### Supplied records

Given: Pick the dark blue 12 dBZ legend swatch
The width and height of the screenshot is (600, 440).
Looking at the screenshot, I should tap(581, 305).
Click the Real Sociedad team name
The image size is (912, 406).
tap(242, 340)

### Given instruction
Count the lines in the listing above that contain the word "screenshot". Reply with the number alone.

### Full output
2